One straight, one gay and one bi, all from the Outlander series:

Straight: In Voyager, Jamie describing to Claire in extensive detail exactly what he planned to live out his fantasies with her when they get back on land is somehow even better than describing an actual sex scene.

Gay: Lord John finally hooking up with Captain Stephan van Namtzen in The Scottish Prisoner is… ::ahem::… ohh my.

Bi: In Written in My Own Heart’s Blood, my jaw dropped and I yelled out, “No!” when Jamie Fraser’s gay best friend Lord John explains why he had sex with Claire when they were both grieving what they thought was the death of Jamie: “We were both fucking you!” Fist, meet face.

Lord John is one of my all-time favorite characters and, simultaneously, for all of his wittiness and charm, he absolutely cannot keep his shit together around his unrequi or ted love, Jamie.

…surprised me:

So before I got super into the Outlander books as a coping mechanism during lockdown in 2020, I rarely ever read fiction books.
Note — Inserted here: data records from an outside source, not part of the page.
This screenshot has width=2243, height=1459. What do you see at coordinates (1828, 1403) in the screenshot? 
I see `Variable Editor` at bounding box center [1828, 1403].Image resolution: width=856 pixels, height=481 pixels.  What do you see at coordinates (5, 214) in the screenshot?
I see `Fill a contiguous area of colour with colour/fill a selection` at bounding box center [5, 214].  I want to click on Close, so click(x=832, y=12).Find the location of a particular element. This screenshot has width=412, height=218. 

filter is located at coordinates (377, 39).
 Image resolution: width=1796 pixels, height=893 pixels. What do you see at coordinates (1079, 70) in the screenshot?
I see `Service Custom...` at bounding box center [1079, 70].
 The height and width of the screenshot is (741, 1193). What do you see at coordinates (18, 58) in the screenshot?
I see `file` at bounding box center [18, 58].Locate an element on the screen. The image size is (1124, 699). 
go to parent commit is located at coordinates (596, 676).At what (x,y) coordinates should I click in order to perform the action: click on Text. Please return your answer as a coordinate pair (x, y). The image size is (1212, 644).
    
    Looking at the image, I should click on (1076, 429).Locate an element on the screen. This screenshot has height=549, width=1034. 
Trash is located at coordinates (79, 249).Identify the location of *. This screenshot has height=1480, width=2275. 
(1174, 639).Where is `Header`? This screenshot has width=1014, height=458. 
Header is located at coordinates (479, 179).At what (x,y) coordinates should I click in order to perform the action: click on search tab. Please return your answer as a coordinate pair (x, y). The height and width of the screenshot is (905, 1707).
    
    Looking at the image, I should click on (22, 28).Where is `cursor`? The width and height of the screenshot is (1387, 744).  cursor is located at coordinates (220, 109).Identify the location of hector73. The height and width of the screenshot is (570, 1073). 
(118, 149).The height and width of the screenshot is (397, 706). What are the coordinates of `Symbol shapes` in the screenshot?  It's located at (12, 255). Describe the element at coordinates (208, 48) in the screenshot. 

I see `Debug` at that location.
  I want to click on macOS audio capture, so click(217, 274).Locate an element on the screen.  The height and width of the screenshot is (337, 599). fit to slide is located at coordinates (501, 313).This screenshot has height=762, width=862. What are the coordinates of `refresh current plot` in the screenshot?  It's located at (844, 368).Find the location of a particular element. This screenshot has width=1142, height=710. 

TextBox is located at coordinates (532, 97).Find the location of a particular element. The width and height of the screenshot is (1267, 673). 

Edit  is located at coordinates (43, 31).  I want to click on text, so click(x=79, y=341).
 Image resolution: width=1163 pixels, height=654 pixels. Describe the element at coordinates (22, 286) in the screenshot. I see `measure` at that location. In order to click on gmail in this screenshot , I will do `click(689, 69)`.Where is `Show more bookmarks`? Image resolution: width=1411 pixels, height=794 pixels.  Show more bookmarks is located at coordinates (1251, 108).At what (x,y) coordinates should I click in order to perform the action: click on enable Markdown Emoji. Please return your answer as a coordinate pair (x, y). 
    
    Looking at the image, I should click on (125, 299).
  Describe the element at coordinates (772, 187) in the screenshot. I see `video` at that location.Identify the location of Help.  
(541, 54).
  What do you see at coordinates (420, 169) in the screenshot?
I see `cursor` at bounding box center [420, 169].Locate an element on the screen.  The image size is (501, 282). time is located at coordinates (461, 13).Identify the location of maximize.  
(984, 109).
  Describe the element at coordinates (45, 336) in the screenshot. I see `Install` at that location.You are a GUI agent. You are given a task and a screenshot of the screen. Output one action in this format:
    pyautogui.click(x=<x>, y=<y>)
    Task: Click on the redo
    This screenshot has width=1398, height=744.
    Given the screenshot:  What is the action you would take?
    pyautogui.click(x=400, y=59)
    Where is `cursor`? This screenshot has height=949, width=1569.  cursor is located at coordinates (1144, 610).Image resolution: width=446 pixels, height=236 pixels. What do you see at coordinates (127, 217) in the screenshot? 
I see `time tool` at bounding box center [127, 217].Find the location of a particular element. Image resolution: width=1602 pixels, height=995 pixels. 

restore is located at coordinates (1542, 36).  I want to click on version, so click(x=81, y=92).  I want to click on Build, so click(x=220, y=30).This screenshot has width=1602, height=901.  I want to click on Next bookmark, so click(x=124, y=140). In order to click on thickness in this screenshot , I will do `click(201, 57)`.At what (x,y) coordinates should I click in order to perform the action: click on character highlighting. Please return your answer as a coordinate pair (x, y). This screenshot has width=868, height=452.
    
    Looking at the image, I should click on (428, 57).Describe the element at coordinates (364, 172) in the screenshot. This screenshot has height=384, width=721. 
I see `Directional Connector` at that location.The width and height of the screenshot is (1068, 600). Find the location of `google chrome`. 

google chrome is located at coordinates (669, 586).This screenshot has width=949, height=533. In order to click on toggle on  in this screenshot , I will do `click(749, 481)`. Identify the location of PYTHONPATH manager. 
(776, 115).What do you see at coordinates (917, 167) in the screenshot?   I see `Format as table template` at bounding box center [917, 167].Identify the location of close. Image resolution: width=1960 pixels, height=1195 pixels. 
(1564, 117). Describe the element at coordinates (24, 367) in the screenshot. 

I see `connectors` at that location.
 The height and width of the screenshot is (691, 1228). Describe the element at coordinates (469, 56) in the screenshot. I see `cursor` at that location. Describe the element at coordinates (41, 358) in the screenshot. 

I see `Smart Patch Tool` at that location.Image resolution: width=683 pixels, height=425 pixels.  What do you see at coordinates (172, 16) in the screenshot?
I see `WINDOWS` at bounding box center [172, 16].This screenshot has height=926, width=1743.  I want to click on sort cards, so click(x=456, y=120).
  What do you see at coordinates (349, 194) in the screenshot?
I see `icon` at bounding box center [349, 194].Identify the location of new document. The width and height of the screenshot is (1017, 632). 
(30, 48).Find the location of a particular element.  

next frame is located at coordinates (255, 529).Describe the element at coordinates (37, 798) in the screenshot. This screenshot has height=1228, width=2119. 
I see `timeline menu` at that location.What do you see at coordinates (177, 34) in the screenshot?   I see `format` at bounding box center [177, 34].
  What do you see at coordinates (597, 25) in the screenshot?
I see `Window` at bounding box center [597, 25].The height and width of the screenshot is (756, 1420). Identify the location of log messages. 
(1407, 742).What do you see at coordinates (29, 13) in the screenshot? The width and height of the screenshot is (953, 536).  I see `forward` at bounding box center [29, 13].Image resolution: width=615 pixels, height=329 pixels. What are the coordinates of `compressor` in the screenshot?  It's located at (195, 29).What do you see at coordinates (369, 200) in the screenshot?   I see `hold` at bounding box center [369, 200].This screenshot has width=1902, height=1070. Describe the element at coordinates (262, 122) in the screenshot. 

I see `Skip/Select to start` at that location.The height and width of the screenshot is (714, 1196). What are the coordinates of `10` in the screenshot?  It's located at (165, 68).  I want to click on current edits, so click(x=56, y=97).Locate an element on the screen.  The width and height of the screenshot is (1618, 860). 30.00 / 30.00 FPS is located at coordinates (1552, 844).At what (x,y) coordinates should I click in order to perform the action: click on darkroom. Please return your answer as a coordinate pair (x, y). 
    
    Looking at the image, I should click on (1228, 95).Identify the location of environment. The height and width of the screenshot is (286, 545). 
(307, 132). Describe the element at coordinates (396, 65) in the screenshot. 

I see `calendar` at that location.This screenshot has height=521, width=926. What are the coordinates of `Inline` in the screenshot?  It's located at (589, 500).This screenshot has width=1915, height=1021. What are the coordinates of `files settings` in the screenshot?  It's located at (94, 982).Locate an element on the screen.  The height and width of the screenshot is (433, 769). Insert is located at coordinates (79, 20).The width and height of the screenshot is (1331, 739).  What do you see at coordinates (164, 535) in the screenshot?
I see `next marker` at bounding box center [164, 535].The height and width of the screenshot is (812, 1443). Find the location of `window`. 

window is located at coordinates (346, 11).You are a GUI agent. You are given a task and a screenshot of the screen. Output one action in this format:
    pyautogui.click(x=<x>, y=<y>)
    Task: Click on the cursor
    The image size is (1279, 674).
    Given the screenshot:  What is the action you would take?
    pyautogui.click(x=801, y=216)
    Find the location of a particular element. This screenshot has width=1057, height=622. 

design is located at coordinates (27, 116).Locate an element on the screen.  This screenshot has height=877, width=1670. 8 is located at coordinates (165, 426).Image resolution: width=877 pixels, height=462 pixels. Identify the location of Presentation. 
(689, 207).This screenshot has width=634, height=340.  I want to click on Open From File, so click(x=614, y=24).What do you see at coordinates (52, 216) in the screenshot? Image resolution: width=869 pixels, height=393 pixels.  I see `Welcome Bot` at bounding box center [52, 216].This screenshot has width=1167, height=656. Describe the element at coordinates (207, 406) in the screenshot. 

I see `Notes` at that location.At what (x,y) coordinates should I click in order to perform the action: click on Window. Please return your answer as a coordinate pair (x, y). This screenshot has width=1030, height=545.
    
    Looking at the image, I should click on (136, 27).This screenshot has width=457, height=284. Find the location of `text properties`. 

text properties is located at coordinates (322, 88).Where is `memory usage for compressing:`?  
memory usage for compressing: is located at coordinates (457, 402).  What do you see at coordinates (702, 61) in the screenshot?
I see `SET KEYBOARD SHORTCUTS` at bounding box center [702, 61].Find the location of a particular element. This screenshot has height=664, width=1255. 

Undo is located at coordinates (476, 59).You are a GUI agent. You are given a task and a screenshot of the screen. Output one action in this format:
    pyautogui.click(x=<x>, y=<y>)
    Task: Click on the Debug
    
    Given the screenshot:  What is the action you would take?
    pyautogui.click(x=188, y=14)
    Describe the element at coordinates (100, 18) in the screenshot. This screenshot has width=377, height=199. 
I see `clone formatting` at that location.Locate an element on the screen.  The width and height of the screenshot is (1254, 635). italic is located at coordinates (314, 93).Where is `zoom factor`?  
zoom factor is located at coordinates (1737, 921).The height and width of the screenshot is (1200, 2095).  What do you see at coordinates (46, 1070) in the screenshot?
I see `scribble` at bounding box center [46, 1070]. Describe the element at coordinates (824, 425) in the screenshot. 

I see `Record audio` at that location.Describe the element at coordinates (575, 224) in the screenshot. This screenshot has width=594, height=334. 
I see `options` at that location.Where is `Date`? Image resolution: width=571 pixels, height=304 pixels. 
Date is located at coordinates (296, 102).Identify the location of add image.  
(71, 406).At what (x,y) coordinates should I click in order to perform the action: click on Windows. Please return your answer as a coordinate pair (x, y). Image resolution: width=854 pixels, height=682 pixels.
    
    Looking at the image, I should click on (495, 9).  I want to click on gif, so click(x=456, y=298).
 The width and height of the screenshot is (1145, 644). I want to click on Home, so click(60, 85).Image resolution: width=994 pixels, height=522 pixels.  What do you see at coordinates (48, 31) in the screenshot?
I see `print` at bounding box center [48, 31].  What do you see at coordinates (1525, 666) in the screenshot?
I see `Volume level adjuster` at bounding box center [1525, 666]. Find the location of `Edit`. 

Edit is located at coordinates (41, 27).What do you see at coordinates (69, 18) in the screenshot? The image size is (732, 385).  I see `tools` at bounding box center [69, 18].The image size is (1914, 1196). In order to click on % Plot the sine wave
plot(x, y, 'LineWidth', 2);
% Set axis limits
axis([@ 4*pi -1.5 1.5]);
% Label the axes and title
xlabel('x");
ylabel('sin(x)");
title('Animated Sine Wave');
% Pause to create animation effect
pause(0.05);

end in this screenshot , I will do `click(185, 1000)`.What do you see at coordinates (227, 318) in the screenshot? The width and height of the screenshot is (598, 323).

However, a friend recommended Death by the Riverside by J.M. Redmann to me and it is such a trip: part mystery, part thriller, a lot of sarcasm and cussing from our dear lesbian protagonist private detective in Cajun country. It definitely opened novels back up to me for the first time since I was a kid.

…I asked for one Christmas as a kid:

The Chickens are Restless by Gary Larson. I mean, whether you’re a kid, teen or adult, you just have to love The Far Side.